Redefined Terms and Broadened Scope

Proposed in 2022, these rules redefine terms like "dealer" and "government securities dealer" within the Securities Act Rules. They also clarify the phrase "as a part of a regular business," as delineated in the Securities Exchange Act of 1934.

Under these new definitions, market participants who undertake significant roles in providing liquidity within the markets could be subject to these regulations.

For instance, a dealer, as per the new definitions, might demonstrate "trading interest that is at or near the best available prices on both sides of the market for the same security" or generate revenue "primarily from capturing bid-ask spreads, by buying at the bid and selling at the offer, or from capturing any incentives offered by trading venues to liquidity-supplying trading interest."

The new rules' applicability is stipulated, with dealers required to possess or control $50 million to fall under its purview.

Contentious Reception and Political Divide

The adoption of these rules transpired through a party-line vote, with the two Republican SEC members voting against them. While the 2022 proposed rule did not directly address crypto except for a single footnote in its 194-page document, it triggered objections from the crypto industry and pro-crypto politicians.

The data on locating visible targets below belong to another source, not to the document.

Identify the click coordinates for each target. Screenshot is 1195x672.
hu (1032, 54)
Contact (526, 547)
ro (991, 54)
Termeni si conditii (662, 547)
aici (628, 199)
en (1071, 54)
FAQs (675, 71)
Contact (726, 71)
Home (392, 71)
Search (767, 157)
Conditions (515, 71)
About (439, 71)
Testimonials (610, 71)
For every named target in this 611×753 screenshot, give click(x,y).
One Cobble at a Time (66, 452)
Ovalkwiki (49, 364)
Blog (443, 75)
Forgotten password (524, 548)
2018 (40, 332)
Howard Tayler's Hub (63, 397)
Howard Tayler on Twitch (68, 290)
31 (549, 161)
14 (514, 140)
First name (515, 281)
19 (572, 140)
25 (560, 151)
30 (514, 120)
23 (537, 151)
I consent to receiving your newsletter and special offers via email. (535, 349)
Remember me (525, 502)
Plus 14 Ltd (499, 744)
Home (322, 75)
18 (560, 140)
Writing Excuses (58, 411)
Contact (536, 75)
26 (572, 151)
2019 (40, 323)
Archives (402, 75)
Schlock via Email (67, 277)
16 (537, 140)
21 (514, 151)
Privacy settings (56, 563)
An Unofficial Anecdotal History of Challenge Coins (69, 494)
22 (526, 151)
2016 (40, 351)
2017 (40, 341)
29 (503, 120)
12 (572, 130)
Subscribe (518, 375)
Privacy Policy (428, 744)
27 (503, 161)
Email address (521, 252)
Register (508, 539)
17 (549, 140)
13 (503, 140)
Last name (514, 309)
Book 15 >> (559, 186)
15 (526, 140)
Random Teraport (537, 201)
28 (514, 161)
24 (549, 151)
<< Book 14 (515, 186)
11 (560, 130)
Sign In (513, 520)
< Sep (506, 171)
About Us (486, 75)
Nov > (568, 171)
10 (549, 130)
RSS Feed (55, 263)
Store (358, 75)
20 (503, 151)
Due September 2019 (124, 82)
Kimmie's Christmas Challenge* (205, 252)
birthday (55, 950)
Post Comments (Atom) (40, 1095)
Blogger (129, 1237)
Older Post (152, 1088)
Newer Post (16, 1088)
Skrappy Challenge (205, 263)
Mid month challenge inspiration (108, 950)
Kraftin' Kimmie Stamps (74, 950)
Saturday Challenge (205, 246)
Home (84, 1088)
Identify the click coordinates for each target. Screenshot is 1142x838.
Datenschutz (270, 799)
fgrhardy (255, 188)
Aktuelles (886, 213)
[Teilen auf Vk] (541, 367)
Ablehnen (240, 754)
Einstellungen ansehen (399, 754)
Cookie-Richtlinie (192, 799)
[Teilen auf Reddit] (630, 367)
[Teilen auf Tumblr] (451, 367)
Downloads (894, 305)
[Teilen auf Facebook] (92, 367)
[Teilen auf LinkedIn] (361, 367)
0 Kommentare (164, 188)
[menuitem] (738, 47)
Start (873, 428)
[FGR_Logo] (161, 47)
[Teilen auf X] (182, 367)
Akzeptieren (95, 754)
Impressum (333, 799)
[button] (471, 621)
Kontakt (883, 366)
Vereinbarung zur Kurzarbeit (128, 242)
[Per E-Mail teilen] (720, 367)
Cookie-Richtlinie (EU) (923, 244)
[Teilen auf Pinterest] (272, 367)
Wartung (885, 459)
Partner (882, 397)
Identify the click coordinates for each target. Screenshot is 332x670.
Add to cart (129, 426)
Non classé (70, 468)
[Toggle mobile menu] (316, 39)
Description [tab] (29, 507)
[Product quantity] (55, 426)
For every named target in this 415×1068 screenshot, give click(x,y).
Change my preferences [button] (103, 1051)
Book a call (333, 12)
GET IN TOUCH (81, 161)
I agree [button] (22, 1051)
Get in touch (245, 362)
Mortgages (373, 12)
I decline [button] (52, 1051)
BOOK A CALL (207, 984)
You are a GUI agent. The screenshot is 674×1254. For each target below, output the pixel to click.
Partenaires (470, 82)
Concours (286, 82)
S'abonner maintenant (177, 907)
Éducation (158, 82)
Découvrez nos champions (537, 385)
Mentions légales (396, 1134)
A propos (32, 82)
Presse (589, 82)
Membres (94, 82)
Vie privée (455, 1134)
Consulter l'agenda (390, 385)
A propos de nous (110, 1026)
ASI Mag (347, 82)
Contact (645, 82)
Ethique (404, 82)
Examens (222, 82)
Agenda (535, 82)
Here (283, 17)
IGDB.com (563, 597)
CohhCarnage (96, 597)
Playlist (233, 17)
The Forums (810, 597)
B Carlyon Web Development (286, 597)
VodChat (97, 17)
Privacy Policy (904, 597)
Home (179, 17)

In the final rule, an entire section is dedicated to crypto.

According to Coin Telegraph, in support of the rule changes, Commissioner Caroline Crenshaw highlighted the need to address existing loopholes, stating, "There is a clear loophole here: market participants with a significant share of market volume are engaging in activities like those performed by dealers, without being registered as dealers."

Future Implementation and Regulatory Impact

According to Coin Desk, the new rules are slated to come into effect 60 days after their publication in the Federal Register. This move signifies a significant regulatory shift that could reshape the landscape for various market participants, including those in the crypto and DeFi sectors.